October 09, 2013

AKU MAU PERCAYA


Untuk pertama kalinya saya membonceng ibu saya bersepeda motor. Sebelumnya beliau lebih senang mengayuh sepeda sendiri, hingga akhirnya saya memutuskan untuk membujuknya agar mau saya antar, mengingat usia beliau sudah semakin lanjut dan tidak boleh terlalu capai. Bujukan saya berhasil, beliau bersedia untuk bersepeda bersama saya.

Beberapa kali pertama saya membonceng beliau, saya merasa sedikit kesulitan dan kelelahan. Kok bisa? Padahal saya tidak perlu mengayuh atau mengeluarkan usaha dan tenaga besar selama mengantarnya. Saya hanya perlu mengarahkan kemudi ke depan, ke kanan, atau ke kiri. Saya juga hanya perlu membuka atau menutup gas dengan satu tangan dan menjaga rem belakang dengan tangan yang lain. Tapi kenapa saya merasa begitu kelelahan ya?

Setelah saya perhatikan dan bandingkan, ketika saya menyetir sendiri atau membonceng orang lain, rasanya sangat berbeda ketika saya sedang membonceng ibu saya. Beliau terasa begitu kaku. Badannya selalu condong ke kanan sehingga saya sedikit kesulitan untuk menjaga kemudi saya agar tetap lurus. Di tiap tikungan dan keramaian beliau seperti gelisah dan memegang saya erat-erat. Badannya seolah sukar untuk belok ketika saya harus belok, dan sukar untuk jejak ketika saya harus lurus. Rasanya berat sekali. Seolah saya bukan sedang membonceng melainkan sedang menggendongnya. Apakah Saudara pernah mengalami hal serupa?

Selidik punya selidik, saya akhirnya mengetahui alasan di balik "kakunya" ibu saya setiap kali saya bonceng, dan jawabannya adalah: 1. takut, 2. beliau masih belum sepenuhnya percaya kepada saya. Tuh kan? Ibu saya saja belum tentu percaya kepada saya.
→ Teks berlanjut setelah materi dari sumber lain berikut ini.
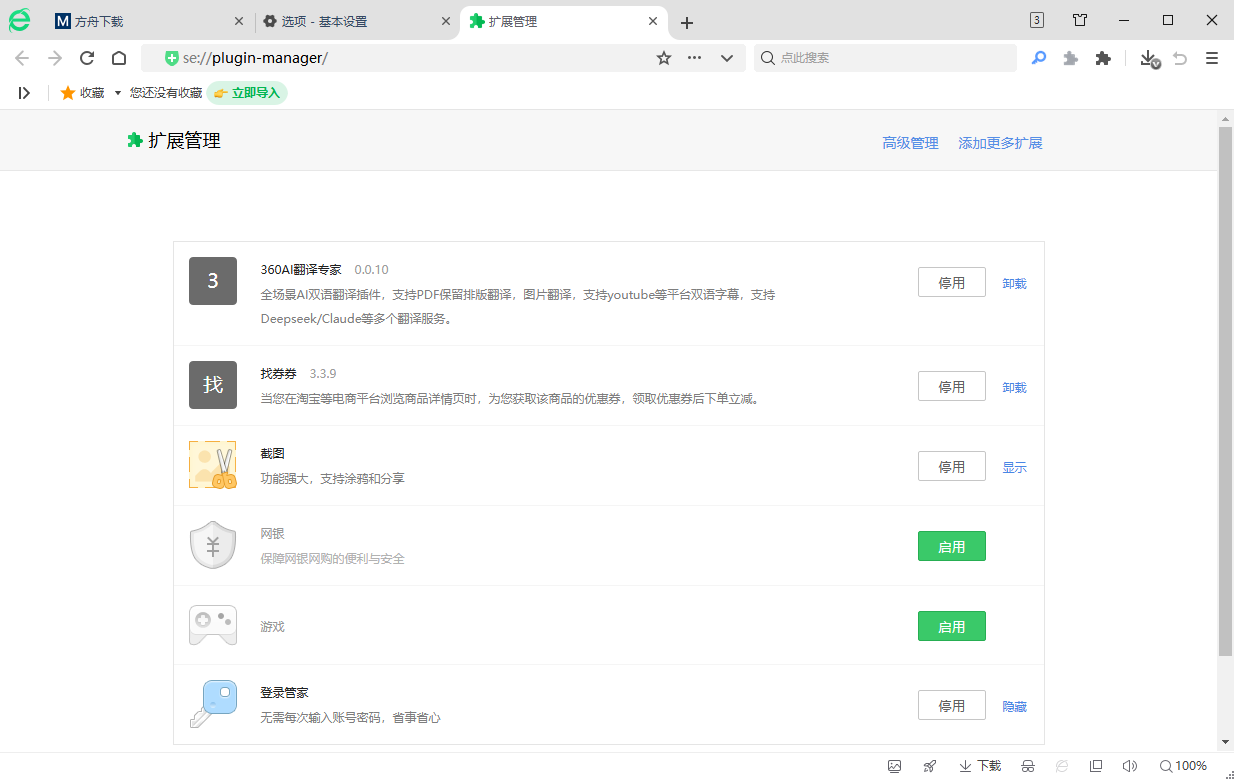
Task: Click the speaker icon in the status bar
Action: coord(1130,765)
Saya mungkin pernah di posisi ibu saya, saya dibonceng dan ternyata membuat orang yang membonceng saya kurang nyaman karena kekakuan (baca: ketidakpercayaan) saya. Lalu, bagaimana kalau hidup ini diibaratkan Tuhan sedang membonceng kita? Apa yang kira-kira Ia rasakan? Di luar kejadian ini saya belajar satu hal, yaitu bahwa rasa takut dan ketidakpercayaan tidak akan membawa hal baik, juga tidak akan membantu apapun. Sebaliknya, hal itu hanya akan menyulitkan, bukan hanya untuk kita sendiri, tapi juga orang yang tidak kita percayai. Kalau Tuhan adalah orang itu, ketidakpercayaan dan ketakutan kita hanya akan membuat rencana-Nya berjalan kurang mulus. Ia ingin kita belok tapi badan kita seolah tidak ingin belok. Kalau terus demikian, Ia mungkin akan menepi dan berhenti, lalu menegor kita, "Kenapa kamu tidak percaya kepada-Ku?"
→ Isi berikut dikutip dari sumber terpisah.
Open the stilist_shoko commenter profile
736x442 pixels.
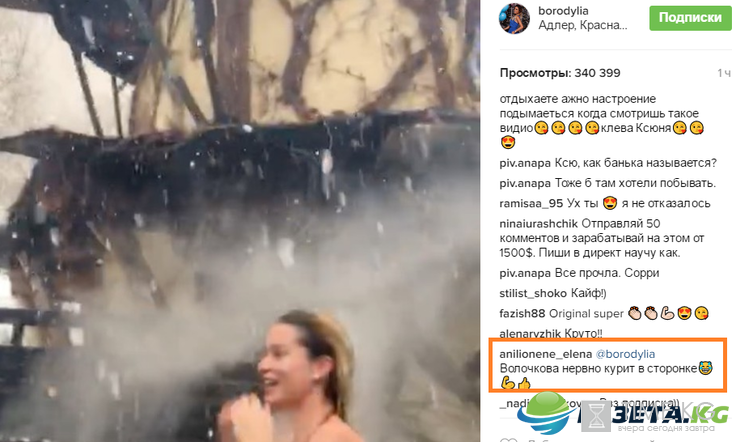[x=533, y=294]
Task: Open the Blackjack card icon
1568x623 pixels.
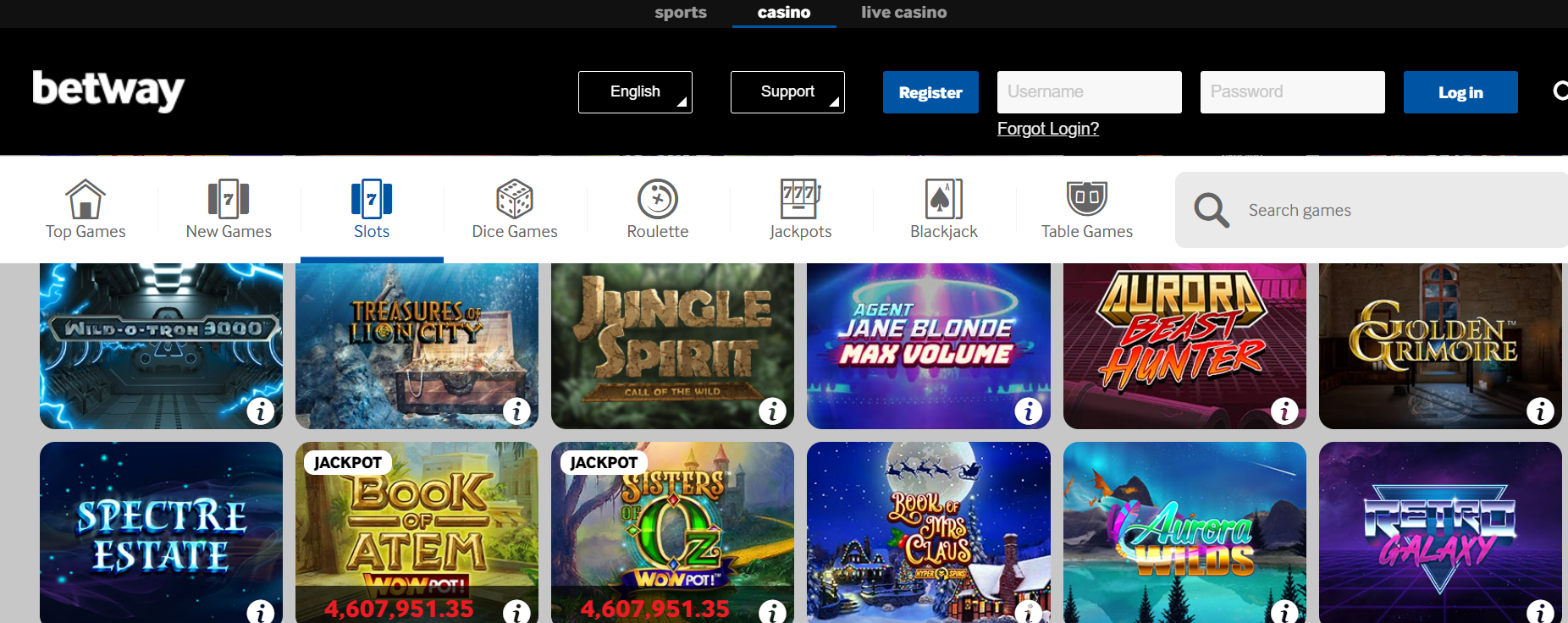Action: coord(944,200)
Kita boleh tidak percaya kepada manusia, tapi kita wajib percaya kepada Allah. Singkirkan segala ketakutan dan ketidakpercayaan dari benak kita supaya Allah dapat dengan mudah membawa kita ke manapun Ia mau. Kita tidak ingin rencana-Nya gagal karena kesalahan kita sendiri, bukan?